_WORK TO BE COMPLETED:_
All of the data below needs to be set down again, exactly as shown.

BEGIN DATASET EXCERPTS

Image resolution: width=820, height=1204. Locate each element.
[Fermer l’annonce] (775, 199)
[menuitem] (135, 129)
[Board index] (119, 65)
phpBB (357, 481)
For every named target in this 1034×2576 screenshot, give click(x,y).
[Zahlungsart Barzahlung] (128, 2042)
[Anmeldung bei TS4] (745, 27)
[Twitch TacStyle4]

END DATASET EXCERPTS

_ANSWER TO THIS PROBLEM:_
Image resolution: width=820, height=1204. Locate each element.
[Fermer l’annonce] (775, 199)
[menuitem] (135, 129)
[Board index] (119, 65)
phpBB (357, 481)
For every named target in this 1034×2576 screenshot, give click(x,y).
[Zahlungsart Barzahlung] (128, 2042)
[Anmeldung bei TS4] (745, 27)
[Twitch TacStyle4]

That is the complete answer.